- [PROBLEM DETAILS] Scan the entries that follow and work out how many lines contain "Sort". Give the number and nothing else.

- [GIVEN DATA]

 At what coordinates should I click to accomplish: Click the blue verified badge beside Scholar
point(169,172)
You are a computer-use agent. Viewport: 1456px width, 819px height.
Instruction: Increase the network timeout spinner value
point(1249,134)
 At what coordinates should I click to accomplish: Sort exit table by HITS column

* * *

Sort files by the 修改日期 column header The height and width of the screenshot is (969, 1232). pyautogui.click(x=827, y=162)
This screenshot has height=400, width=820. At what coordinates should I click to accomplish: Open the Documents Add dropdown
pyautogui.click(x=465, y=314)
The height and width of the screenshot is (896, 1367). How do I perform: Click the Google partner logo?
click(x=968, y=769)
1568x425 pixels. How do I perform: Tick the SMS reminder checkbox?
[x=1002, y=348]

- [THE COMPLETED TASK] 2